(Rows on finding words and elements)
◇ ◇ ◇ ◇ ◇
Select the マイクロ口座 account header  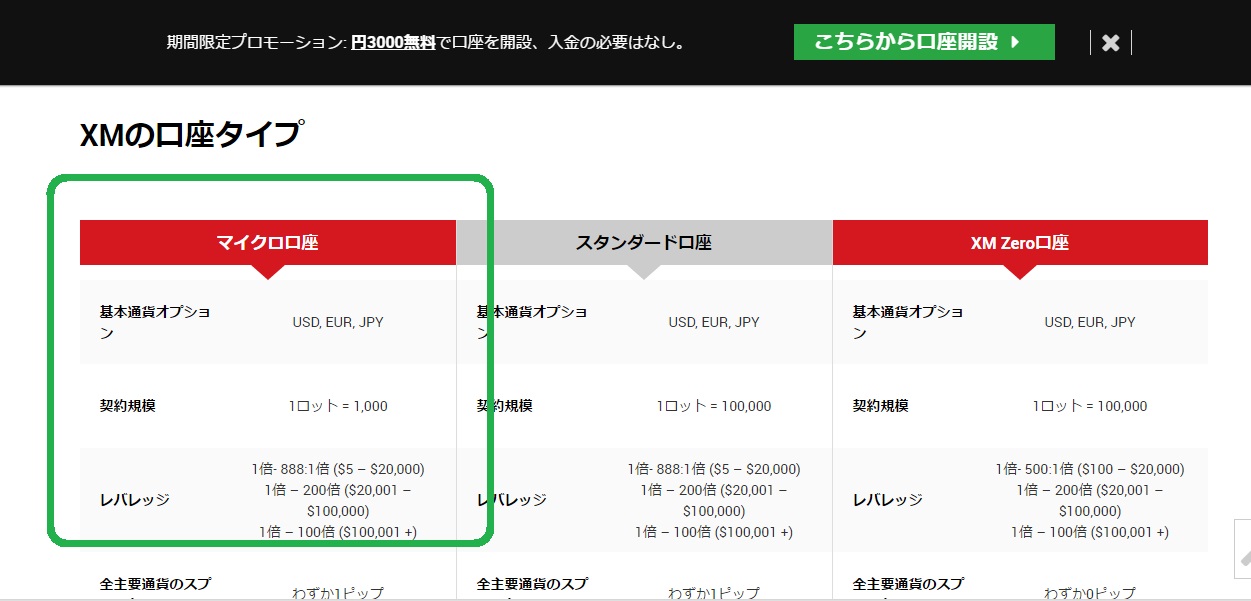[267, 242]
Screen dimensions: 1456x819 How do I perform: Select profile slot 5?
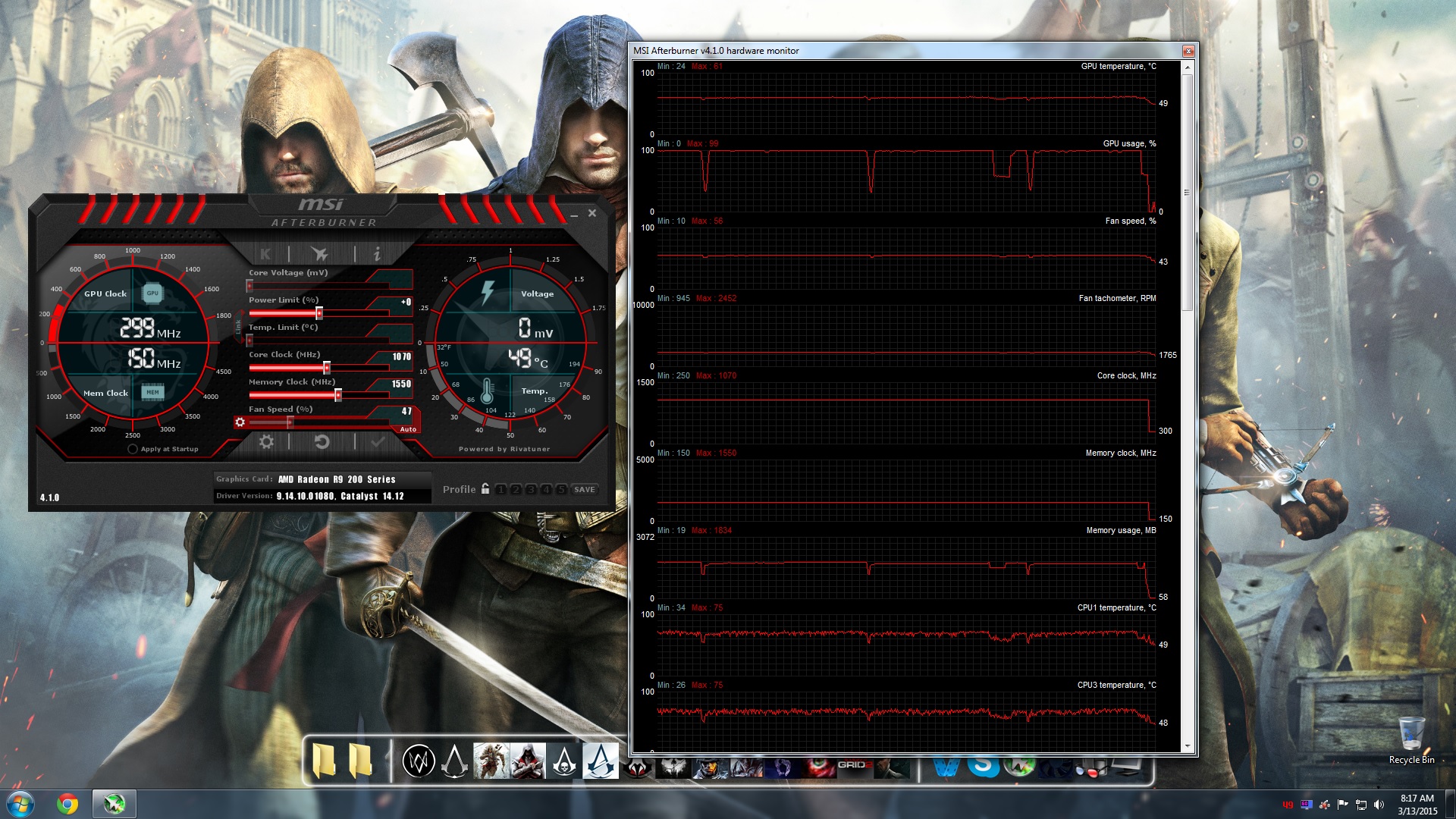(x=560, y=489)
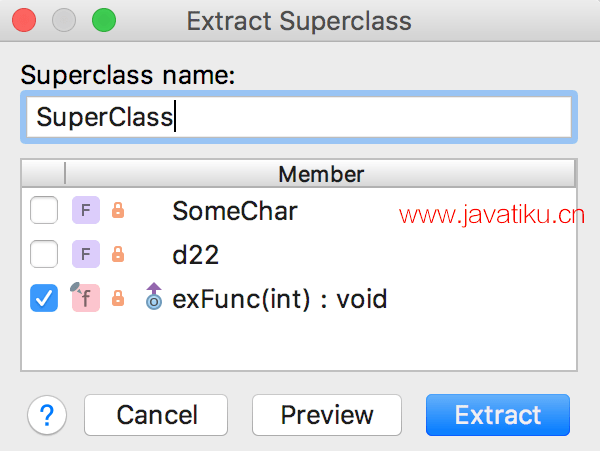Cancel the Extract Superclass dialog
The width and height of the screenshot is (600, 451).
(156, 415)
◇ ◇ ◇ ◇ ◇
Copy the rows above word for word, from the line that contains "Screen dimensions: 1456x819" through the end of the rows, including both of those lines. Leave the pictures out of your copy.

Screen dimensions: 1456x819 How do I perform: Select profile slot 5?
(x=560, y=489)
Cancel the Extract Superclass dialog
The width and height of the screenshot is (600, 451).
(156, 415)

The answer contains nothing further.